WHAT YOU NEED TO DO –
Please copy, word for word, the part of the rows that opens with the line containing "Given: Open the Core i7 Unlocked box image" and runs through the end of the rows, including both ends. Leave the pictures out of your copy.

DATA IN THIS EXERCISE –
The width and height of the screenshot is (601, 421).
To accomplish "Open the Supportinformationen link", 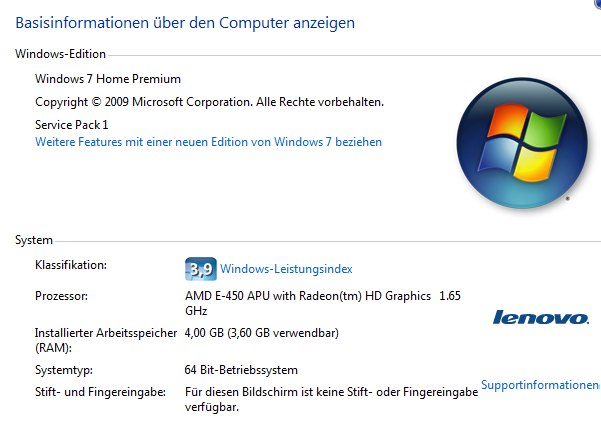I will click(x=540, y=385).
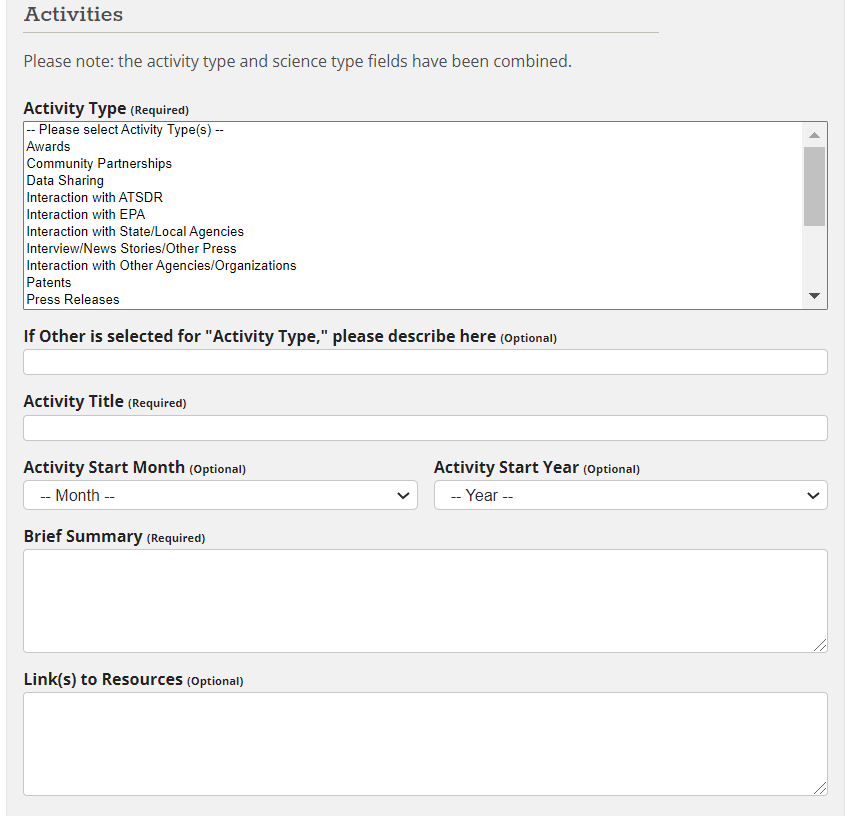Image resolution: width=855 pixels, height=816 pixels.
Task: Select Patents activity type
Action: (49, 283)
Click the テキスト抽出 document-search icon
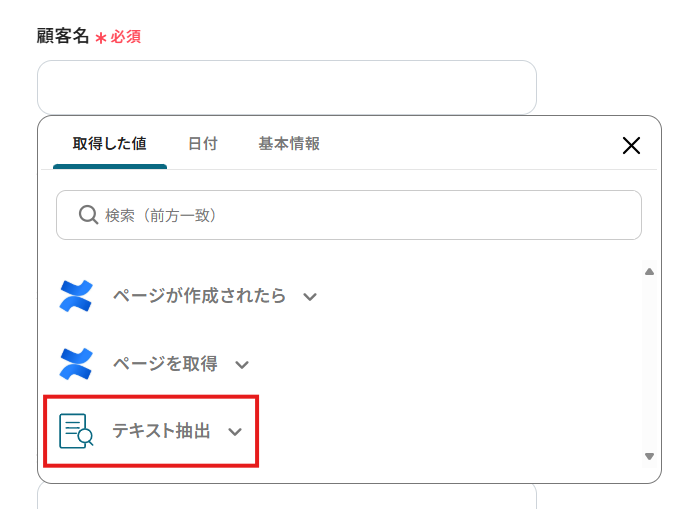 76,431
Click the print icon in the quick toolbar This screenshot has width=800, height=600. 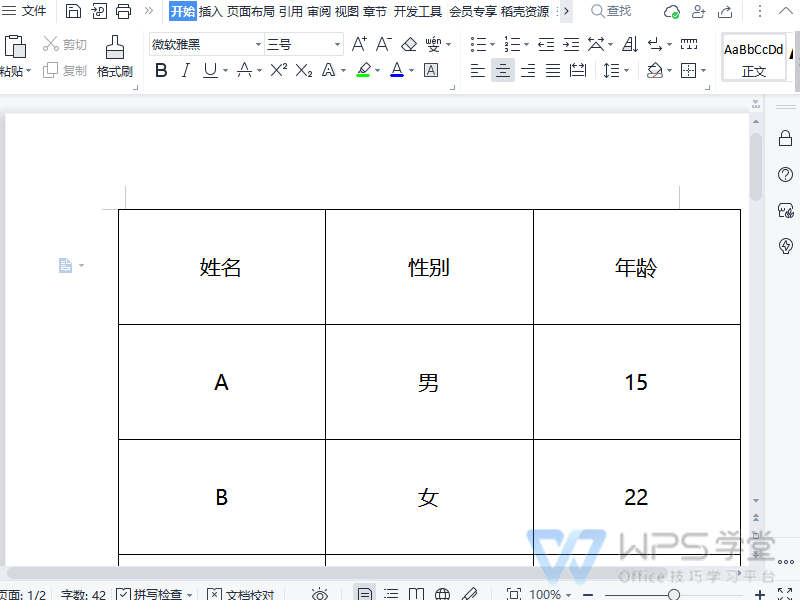pos(124,11)
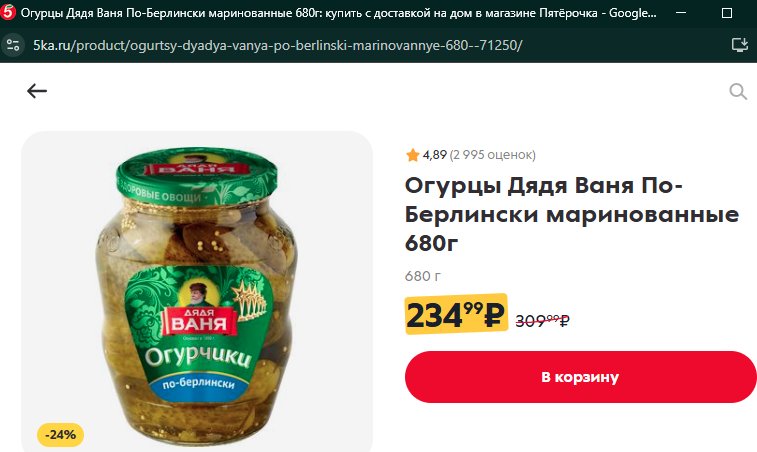Click the 4,89 rating value
This screenshot has height=452, width=757.
pyautogui.click(x=435, y=155)
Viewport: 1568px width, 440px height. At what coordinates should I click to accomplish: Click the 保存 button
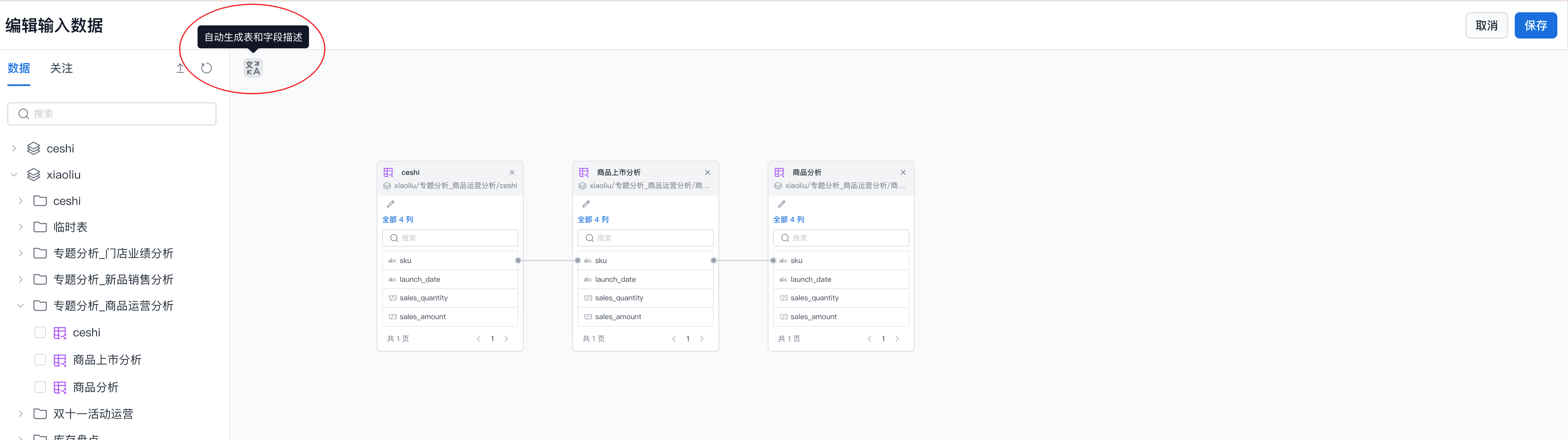[1534, 25]
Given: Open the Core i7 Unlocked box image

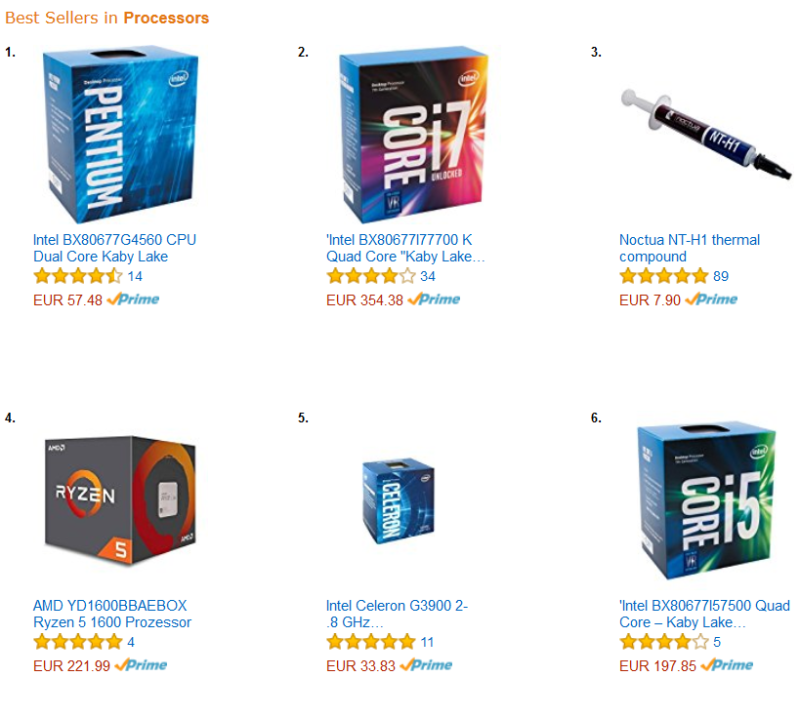Looking at the screenshot, I should click(x=414, y=136).
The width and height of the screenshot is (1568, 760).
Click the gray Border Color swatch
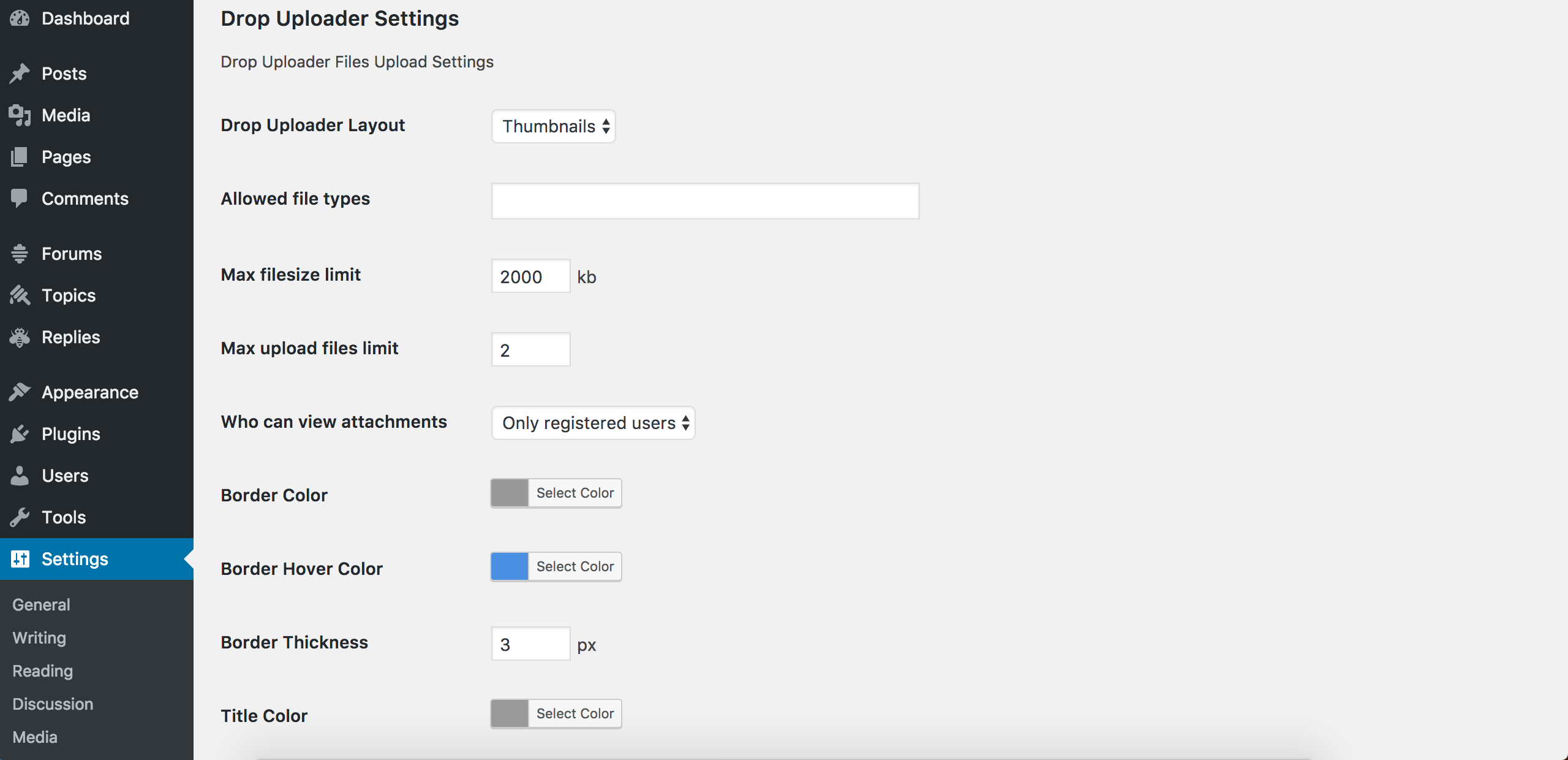pos(510,493)
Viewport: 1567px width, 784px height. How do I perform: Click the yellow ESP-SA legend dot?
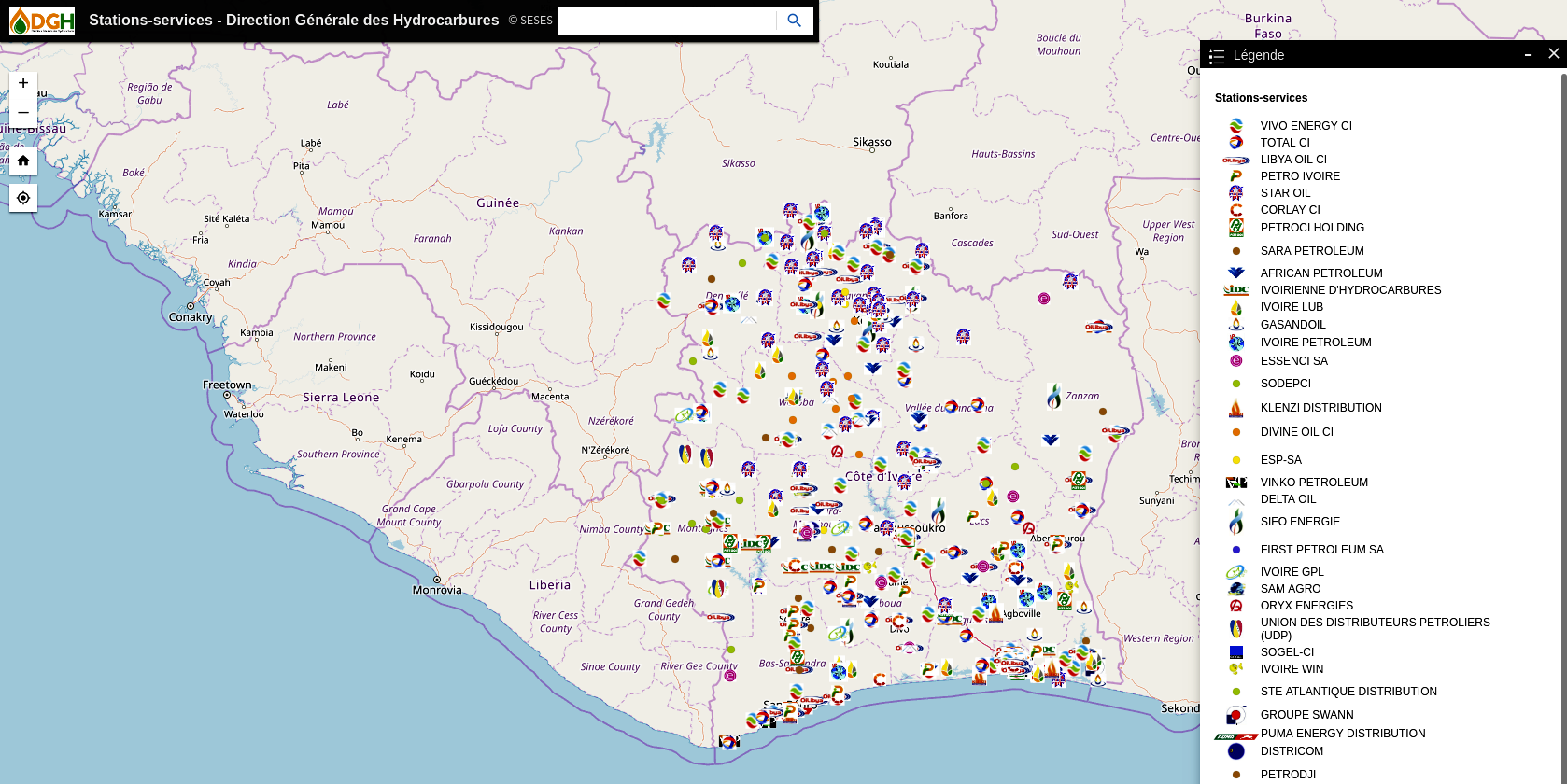pyautogui.click(x=1236, y=460)
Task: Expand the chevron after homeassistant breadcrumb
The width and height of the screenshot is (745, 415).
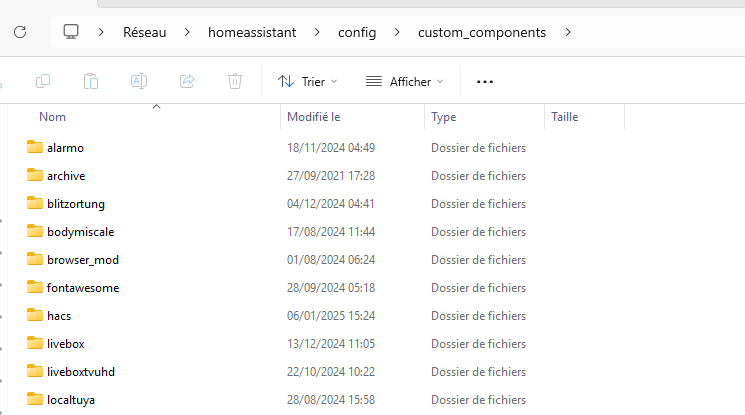Action: (x=317, y=32)

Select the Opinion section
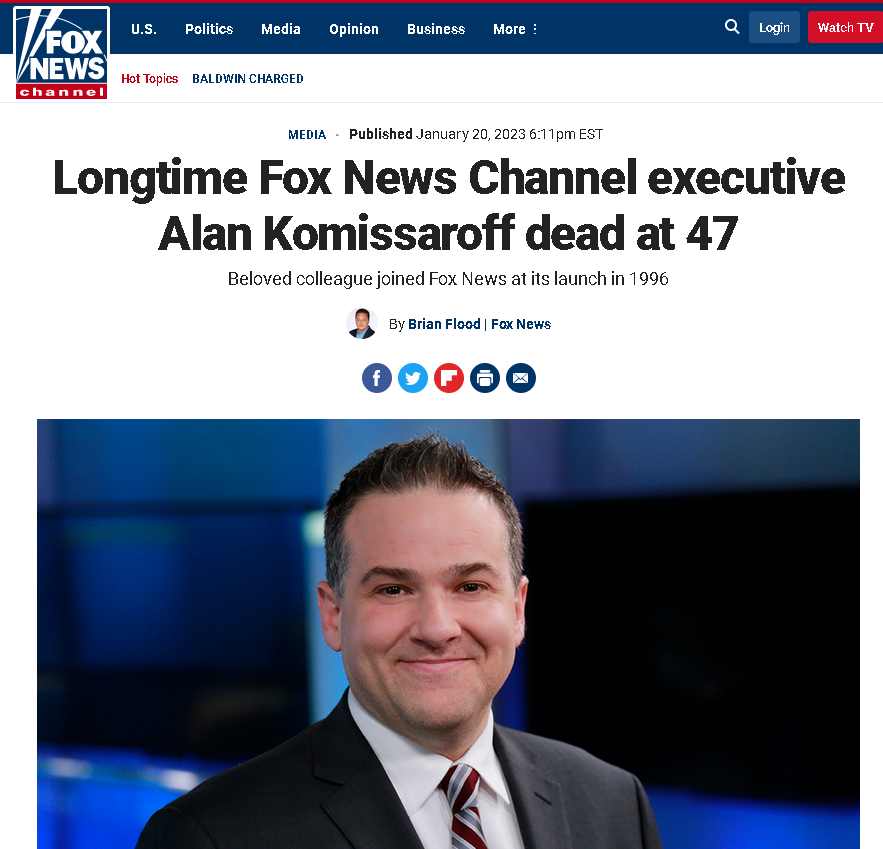tap(354, 29)
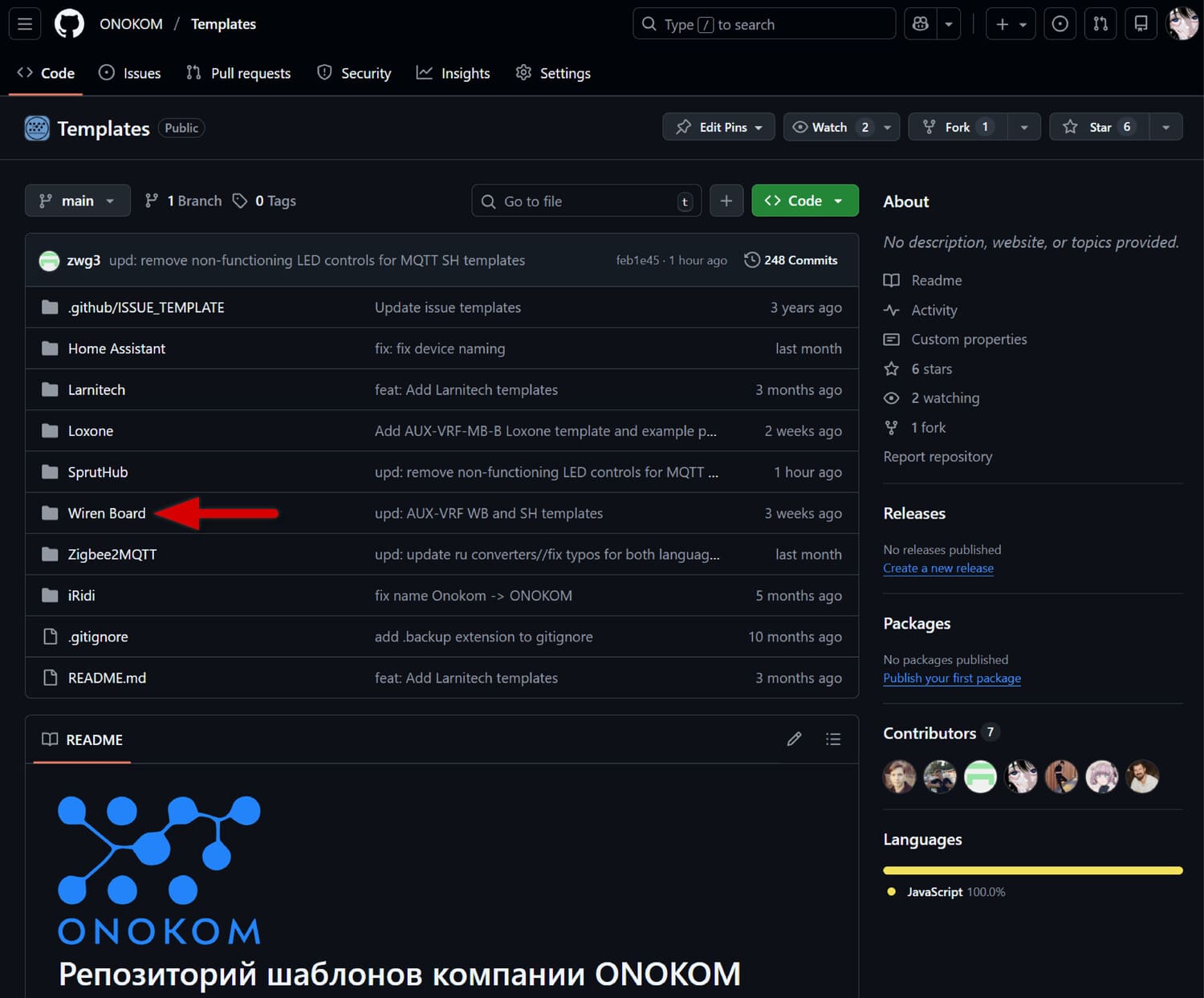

SOLUTION TO THIS TASK –
Given: Open the Core i7 Unlocked box image

Looking at the screenshot, I should click(x=414, y=136).
The width and height of the screenshot is (1568, 760).
Click the gray Border Color swatch
pos(510,493)
Viewport: 1567px width, 784px height. How do I perform: Click the yellow ESP-SA legend dot?
pyautogui.click(x=1236, y=460)
Task: Expand the chevron after homeassistant breadcrumb
The width and height of the screenshot is (745, 415).
Action: (x=317, y=32)

Select the Opinion section
tap(354, 29)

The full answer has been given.